Let
- $(E,\mathcal E)$ be a measurable space
- $\mu$ be a probability measure on $(E,\mathcal E)$
- $X_n$ be an $(E,\mathcal E)$-valued random variable for $n\in\mathbb N$
- $\kappa$ be a Markov kernel on $(E,\mathcal E)$
- $p\in[0,1]$
Assume we construct a sequence $(Y_n)_{n\in\mathbb N}$ of $(E,\mathcal E)$-valued random variables in the following way: With probability $p$ we draw $Y_n$ from $\mu$ for all $n\in\mathbb N$ and with probability $1-p$ we draw $Y_n$ from $\kappa(X_n,\;\cdot\;)$ for all $n\in\mathbb N$.
I'm confused whether $(Y_n)_{n\in\mathbb N}$ given $(X_n)_{n\in\mathbb N}$ is distributed according to $$E^{\mathbb N}\times\mathcal E^{\otimes\mathbb N}\ni(x,B)\mapsto\bigotimes_{n\in\mathbb N}\left(p\mu+(1-p)\kappa(x_n,\;\cdot\;)\right)\tag1$$ or $$E^{\mathbb N}\times\mathcal E^{\otimes\mathbb N}\ni(x,B)\mapsto p\mu^{\otimes\mathbb N}+(1-p)\bigotimes_{n\in\mathbb N}\kappa(x_n,\;\cdot\;).\tag2$$
Intuitively, it should be $(2)$, but formally it actually seems to be $(1)$. What is correct?

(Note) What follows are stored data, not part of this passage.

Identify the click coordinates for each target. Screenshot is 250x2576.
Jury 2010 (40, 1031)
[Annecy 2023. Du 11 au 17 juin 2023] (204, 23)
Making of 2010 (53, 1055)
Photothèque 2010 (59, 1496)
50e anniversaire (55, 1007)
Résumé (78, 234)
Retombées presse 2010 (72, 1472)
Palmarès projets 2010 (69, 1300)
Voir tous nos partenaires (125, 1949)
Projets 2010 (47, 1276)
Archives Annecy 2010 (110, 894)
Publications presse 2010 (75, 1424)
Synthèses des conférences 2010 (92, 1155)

Moreover, I'd be interested in the following: If $\mu$ and $\kappa$ admit densities $f$ and $g$ with respect to a common reference measure $\lambda$, do $(1)$ and $(2)$ admit a density with respect to $\lambda^{\otimes\mathbb N}$? The infinite product seems to be problematic. But is there a density at least when we replace the infinite product with a finite one?
You take the product of measures when you have independence, so $(1)$ would be the conditioned law of $(Z_n)_{n\in \mathbb{N}}$ where you draw independtly for each $Z_i$ whether or not they follow the law $\mu$ with probability $p$. The conditioned distribution of your sequence $(Y_n)_{n\in \mathbb{N}}$ would be $(2)$ assuming the $(X_n)_{n\in \mathbb{N}}$ are independent.